A desigualdade urbana sob a lente dos microclimas
Foto da desigualdade no Brasil, por unequalscenes
O tecido urbano, em sua complexidade, revela-se como um poderoso agente modelador de desigualdades sociais. Os processos de gentrificação, que expulsam as populações menos favorecidas de seus territórios, e a falta de oportunidades para esses grupos marginalizados são exemplos claros dessa dinâmica. No entanto, a análise do espaço urbano como produtor de desigualdades se aprofunda quando se considera o desconforto microclimático, uma dimensão ainda pouco estudada, mas que impacta significativamente a qualidade de vida dos grupos mais vulneráveis de perto. Essa subárea do conhecimento é estudada pela Climatologia Urbana, que se dedica à análise dos aspectos climatológicos e seu desdobramento no espaço urbano. Esse campo também é complementado pelos estudos da Arquitetura e Urbanismo, que, por sua vez, planeja a construção do espaço e visa a efetividade de suas ações.
A urbanização desordenada, marcada pela falta de planejamento e pela expansão de construções inadequadas modifica os microclimas, à medida que é capaz de produzir condições adversas através da temperatura e umidade desequilibrada, além da má qualidade de saneamento. Essa situação agrava-se com as mudanças climáticas, que intensificam eventos extremos como ondas de calor, frio intenso e eventos hidrometeorológicos, a exemplo das chuvas extremas mais comuns no Brasil. Por outro lado, traz condições para a disseminação de doenças ou a possibilidade de vetores para elas, como a proliferação da dengue. Somada à precariedade dos serviços ecossistêmicos faz-se, assim, a desigualdade social e climática.

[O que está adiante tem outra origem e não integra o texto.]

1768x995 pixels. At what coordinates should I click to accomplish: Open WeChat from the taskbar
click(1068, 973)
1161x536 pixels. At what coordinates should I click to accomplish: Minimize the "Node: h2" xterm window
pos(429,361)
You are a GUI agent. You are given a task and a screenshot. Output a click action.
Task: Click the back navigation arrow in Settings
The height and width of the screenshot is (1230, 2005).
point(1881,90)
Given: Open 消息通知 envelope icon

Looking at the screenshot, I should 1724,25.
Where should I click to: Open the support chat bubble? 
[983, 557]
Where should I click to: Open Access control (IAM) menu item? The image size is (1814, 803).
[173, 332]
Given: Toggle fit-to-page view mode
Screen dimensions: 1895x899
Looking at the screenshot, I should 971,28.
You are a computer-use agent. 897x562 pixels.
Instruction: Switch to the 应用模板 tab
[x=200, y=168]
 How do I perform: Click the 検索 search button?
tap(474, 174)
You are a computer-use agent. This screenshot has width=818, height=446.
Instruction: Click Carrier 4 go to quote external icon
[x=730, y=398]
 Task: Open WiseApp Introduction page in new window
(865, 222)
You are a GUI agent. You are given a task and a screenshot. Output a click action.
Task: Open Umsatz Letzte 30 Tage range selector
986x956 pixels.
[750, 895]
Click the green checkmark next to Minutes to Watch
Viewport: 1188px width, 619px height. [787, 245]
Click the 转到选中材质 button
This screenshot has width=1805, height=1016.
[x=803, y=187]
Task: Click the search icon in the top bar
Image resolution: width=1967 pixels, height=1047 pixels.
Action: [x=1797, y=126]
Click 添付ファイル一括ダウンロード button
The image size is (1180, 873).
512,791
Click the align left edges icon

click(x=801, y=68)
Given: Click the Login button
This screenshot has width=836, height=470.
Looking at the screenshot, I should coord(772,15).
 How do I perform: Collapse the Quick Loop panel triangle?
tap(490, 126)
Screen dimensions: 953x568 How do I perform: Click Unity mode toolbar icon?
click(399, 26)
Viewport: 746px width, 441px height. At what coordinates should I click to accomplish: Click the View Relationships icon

O desconforto pelos microclimas em condições desiguais é um problema persistente que marca a história da habitação no Brasil. Desde os cortiços, com suas prejudiciais condições ambientais, até as favelas de hoje, a moradia de grande parte da população tem sido um ambiente hostil. Caracterizadas por superlotação, infraestruturas precárias e compartimentação excessiva em forma de cubículos de moradia popular, essas comunidades, que se proliferaram em cidades como São Paulo e Rio de Janeiro (XIX-XX), transformam a moradia, direito à qualidade de vida, em um desafio já considerado uma demanda reprimida para qualquer agenda pública. A obra de Aluísio Azevedo, 'O Cortiço', já denunciava essa realidade no século XIX.
A disposição irregular dos cortiços resultava em espaços claustrofóbicos e insalubres. Construídos com materiais de baixa qualidade e pouco resistentes, esses imóveis apresentavam pouca capacidade de regulação térmica, intensificando o calor e a umidade em dias quentes. A ausência de pisos adequados e a presença de lama em superfície agravavam o problema, aumentando a umidade relativa e, consequentemente, a sensação térmica no interior dos cômodos. A variação térmica era ainda mais acentuada durante a noite e em períodos frios, como ocorre nas favelas atuais. Em cidades subtropicais como Curitiba, onde o frio é mais intenso e persistente, esse contraste térmico se torna ainda mais evidente.
A insegurança das condições de vida nas favelas, marcada pela falta de planejamento urbano e infraestrutura básica, impacta diretamente a saúde de seus moradores. A ausência da luz natural, de fluxo de ventos contínuo, a inadequação das instalações hidráulicas, que acarreta aumento de umidade, bem como a falta de um decente saneamento básico, contribui para os surtos de doenças respiratórias e outras enfermidades, agravadas também pela poluição do ar. Como resultado, é vista a alta incidência de problemas respiratórios, como broncopneumonia e alergias, em áreas de baixa renda. As doenças como a malária, febre, enfermidades cardiorespiratórios são todas direta ou indiretamente acarretadas pelo fator climático.